> _Input data_

========================

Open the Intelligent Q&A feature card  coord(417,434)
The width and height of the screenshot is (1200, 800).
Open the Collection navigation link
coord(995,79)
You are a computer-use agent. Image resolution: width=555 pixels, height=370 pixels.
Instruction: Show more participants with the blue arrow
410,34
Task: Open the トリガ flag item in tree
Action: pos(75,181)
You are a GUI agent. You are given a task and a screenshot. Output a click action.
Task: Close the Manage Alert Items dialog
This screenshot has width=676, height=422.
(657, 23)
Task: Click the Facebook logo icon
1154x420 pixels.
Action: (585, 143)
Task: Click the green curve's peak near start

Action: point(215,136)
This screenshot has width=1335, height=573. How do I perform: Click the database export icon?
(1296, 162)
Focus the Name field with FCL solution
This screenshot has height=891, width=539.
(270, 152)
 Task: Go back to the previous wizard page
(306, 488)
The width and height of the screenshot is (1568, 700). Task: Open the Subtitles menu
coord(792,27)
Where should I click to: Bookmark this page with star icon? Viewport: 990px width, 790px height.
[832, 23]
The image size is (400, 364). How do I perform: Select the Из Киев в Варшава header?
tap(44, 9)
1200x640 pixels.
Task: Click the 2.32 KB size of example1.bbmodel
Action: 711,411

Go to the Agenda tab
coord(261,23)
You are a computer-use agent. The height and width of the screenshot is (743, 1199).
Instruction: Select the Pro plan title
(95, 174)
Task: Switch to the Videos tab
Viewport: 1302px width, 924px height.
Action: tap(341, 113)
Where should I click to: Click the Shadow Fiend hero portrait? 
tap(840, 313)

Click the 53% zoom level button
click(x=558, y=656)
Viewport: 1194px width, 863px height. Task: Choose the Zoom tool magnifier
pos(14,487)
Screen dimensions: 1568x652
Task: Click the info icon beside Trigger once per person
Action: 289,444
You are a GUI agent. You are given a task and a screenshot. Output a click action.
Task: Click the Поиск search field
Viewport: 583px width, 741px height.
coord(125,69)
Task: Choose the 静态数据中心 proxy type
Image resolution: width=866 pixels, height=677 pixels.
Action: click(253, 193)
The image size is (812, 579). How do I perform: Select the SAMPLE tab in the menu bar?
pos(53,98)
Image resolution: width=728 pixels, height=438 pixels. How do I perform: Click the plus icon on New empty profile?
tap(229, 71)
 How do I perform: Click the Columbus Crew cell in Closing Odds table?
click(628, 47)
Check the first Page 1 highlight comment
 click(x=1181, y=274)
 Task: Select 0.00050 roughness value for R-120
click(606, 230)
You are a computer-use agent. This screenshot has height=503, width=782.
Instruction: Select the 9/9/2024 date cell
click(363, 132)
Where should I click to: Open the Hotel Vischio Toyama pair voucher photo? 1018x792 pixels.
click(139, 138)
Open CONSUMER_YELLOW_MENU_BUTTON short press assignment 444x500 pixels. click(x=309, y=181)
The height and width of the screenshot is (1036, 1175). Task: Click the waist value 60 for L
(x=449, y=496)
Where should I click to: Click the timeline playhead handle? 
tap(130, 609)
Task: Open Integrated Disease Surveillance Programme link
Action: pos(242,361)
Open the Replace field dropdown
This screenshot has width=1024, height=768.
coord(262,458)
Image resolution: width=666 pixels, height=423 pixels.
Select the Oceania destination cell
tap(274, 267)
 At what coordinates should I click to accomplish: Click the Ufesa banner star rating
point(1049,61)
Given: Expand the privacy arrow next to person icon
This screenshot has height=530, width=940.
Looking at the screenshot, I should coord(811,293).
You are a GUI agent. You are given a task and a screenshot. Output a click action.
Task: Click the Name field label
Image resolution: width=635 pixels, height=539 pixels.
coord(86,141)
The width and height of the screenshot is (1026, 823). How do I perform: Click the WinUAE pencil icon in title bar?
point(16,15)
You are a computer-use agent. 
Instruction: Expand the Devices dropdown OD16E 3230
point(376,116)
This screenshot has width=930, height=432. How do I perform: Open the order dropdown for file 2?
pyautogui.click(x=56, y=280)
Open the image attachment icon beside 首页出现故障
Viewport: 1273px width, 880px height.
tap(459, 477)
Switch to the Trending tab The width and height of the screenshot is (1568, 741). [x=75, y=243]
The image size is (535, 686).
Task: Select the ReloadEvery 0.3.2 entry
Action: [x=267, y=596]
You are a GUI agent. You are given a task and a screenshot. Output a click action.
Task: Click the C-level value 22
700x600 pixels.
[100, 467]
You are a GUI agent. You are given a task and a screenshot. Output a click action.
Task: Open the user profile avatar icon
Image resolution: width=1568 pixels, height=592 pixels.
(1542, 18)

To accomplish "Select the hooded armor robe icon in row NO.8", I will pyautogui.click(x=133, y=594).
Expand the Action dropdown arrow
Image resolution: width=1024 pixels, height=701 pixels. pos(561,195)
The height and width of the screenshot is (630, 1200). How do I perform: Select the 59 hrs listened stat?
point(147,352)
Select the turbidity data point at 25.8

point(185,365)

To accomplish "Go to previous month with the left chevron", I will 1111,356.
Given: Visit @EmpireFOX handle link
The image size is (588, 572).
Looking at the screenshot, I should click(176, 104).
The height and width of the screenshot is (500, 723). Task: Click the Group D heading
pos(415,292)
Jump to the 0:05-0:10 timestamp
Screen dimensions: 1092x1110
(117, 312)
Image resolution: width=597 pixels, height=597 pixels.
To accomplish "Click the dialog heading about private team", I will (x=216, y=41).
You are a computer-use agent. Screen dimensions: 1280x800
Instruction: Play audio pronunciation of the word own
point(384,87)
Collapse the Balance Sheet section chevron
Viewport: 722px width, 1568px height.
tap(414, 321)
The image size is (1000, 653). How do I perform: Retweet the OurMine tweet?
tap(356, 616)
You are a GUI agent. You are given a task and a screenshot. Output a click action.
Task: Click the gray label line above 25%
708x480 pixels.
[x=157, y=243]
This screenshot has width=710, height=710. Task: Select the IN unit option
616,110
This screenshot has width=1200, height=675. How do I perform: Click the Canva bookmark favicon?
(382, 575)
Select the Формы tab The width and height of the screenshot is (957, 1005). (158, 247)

========================

Copy out the records once more. Match them exactly.

Open the Intelligent Q&A feature card  coord(417,434)
The width and height of the screenshot is (1200, 800).
Open the Collection navigation link
coord(995,79)
You are a computer-use agent. Image resolution: width=555 pixels, height=370 pixels.
Instruction: Show more participants with the blue arrow
410,34
Task: Open the トリガ flag item in tree
Action: pos(75,181)
You are a GUI agent. You are given a task and a screenshot. Output a click action.
Task: Close the Manage Alert Items dialog
This screenshot has width=676, height=422.
(657, 23)
Task: Click the Facebook logo icon
1154x420 pixels.
Action: (585, 143)
Task: Click the green curve's peak near start

Action: point(215,136)
This screenshot has width=1335, height=573. How do I perform: Click the database export icon?
(1296, 162)
Focus the Name field with FCL solution
This screenshot has height=891, width=539.
(270, 152)
 Task: Go back to the previous wizard page
(306, 488)
The width and height of the screenshot is (1568, 700). Task: Open the Subtitles menu
coord(792,27)
Where should I click to: Bookmark this page with star icon? Viewport: 990px width, 790px height.
[832, 23]
The image size is (400, 364). How do I perform: Select the Из Киев в Варшава header?
tap(44, 9)
1200x640 pixels.
Task: Click the 2.32 KB size of example1.bbmodel
Action: 711,411

Go to the Agenda tab
coord(261,23)
You are a computer-use agent. The height and width of the screenshot is (743, 1199).
Instruction: Select the Pro plan title
(95, 174)
Task: Switch to the Videos tab
Viewport: 1302px width, 924px height.
Action: tap(341, 113)
Where should I click to: Click the Shadow Fiend hero portrait? 
tap(840, 313)

Click the 53% zoom level button
click(x=558, y=656)
Viewport: 1194px width, 863px height. Task: Choose the Zoom tool magnifier
pos(14,487)
Screen dimensions: 1568x652
Task: Click the info icon beside Trigger once per person
Action: 289,444
You are a GUI agent. You are given a task and a screenshot. Output a click action.
Task: Click the Поиск search field
Viewport: 583px width, 741px height.
coord(125,69)
Task: Choose the 静态数据中心 proxy type
Image resolution: width=866 pixels, height=677 pixels.
Action: click(253, 193)
The image size is (812, 579). How do I perform: Select the SAMPLE tab in the menu bar?
pos(53,98)
Image resolution: width=728 pixels, height=438 pixels. How do I perform: Click the plus icon on New empty profile?
tap(229, 71)
 How do I perform: Click the Columbus Crew cell in Closing Odds table?
click(628, 47)
Check the first Page 1 highlight comment
 click(x=1181, y=274)
 Task: Select 0.00050 roughness value for R-120
click(606, 230)
You are a computer-use agent. This screenshot has height=503, width=782.
Instruction: Select the 9/9/2024 date cell
click(363, 132)
Where should I click to: Open the Hotel Vischio Toyama pair voucher photo? 1018x792 pixels.
click(139, 138)
Open CONSUMER_YELLOW_MENU_BUTTON short press assignment 444x500 pixels. click(x=309, y=181)
The height and width of the screenshot is (1036, 1175). Task: Click the waist value 60 for L
(x=449, y=496)
Where should I click to: Click the timeline playhead handle? 
tap(130, 609)
Task: Open Integrated Disease Surveillance Programme link
Action: pos(242,361)
Open the Replace field dropdown
This screenshot has width=1024, height=768.
coord(262,458)
Image resolution: width=666 pixels, height=423 pixels.
Select the Oceania destination cell
tap(274, 267)
 At what coordinates should I click to accomplish: Click the Ufesa banner star rating
point(1049,61)
Given: Expand the privacy arrow next to person icon
This screenshot has height=530, width=940.
Looking at the screenshot, I should coord(811,293).
You are a GUI agent. You are given a task and a screenshot. Output a click action.
Task: Click the Name field label
Image resolution: width=635 pixels, height=539 pixels.
coord(86,141)
The width and height of the screenshot is (1026, 823). How do I perform: Click the WinUAE pencil icon in title bar?
point(16,15)
You are a computer-use agent. 
Instruction: Expand the Devices dropdown OD16E 3230
point(376,116)
This screenshot has width=930, height=432. How do I perform: Open the order dropdown for file 2?
pyautogui.click(x=56, y=280)
Open the image attachment icon beside 首页出现故障
Viewport: 1273px width, 880px height.
tap(459, 477)
Switch to the Trending tab The width and height of the screenshot is (1568, 741). [x=75, y=243]
The image size is (535, 686).
Task: Select the ReloadEvery 0.3.2 entry
Action: [x=267, y=596]
You are a GUI agent. You are given a task and a screenshot. Output a click action.
Task: Click the C-level value 22
700x600 pixels.
[100, 467]
You are a GUI agent. You are given a task and a screenshot. Output a click action.
Task: Open the user profile avatar icon
Image resolution: width=1568 pixels, height=592 pixels.
(1542, 18)

To accomplish "Select the hooded armor robe icon in row NO.8", I will pyautogui.click(x=133, y=594).
Expand the Action dropdown arrow
Image resolution: width=1024 pixels, height=701 pixels. pos(561,195)
The height and width of the screenshot is (630, 1200). How do I perform: Select the 59 hrs listened stat?
point(147,352)
Select the turbidity data point at 25.8

point(185,365)

To accomplish "Go to previous month with the left chevron", I will 1111,356.
Given: Visit @EmpireFOX handle link
The image size is (588, 572).
Looking at the screenshot, I should click(176, 104).
The height and width of the screenshot is (500, 723). Task: Click the Group D heading
pos(415,292)
Jump to the 0:05-0:10 timestamp
Screen dimensions: 1092x1110
(117, 312)
Image resolution: width=597 pixels, height=597 pixels.
To accomplish "Click the dialog heading about private team", I will (x=216, y=41).
You are a computer-use agent. Screen dimensions: 1280x800
Instruction: Play audio pronunciation of the word own
point(384,87)
Collapse the Balance Sheet section chevron
Viewport: 722px width, 1568px height.
tap(414, 321)
The image size is (1000, 653). How do I perform: Retweet the OurMine tweet?
tap(356, 616)
You are a GUI agent. You are given a task and a screenshot. Output a click action.
Task: Click the gray label line above 25%
708x480 pixels.
[x=157, y=243]
This screenshot has width=710, height=710. Task: Select the IN unit option
616,110
This screenshot has width=1200, height=675. How do I perform: Click the Canva bookmark favicon?
(382, 575)
Select the Формы tab The width and height of the screenshot is (957, 1005). (158, 247)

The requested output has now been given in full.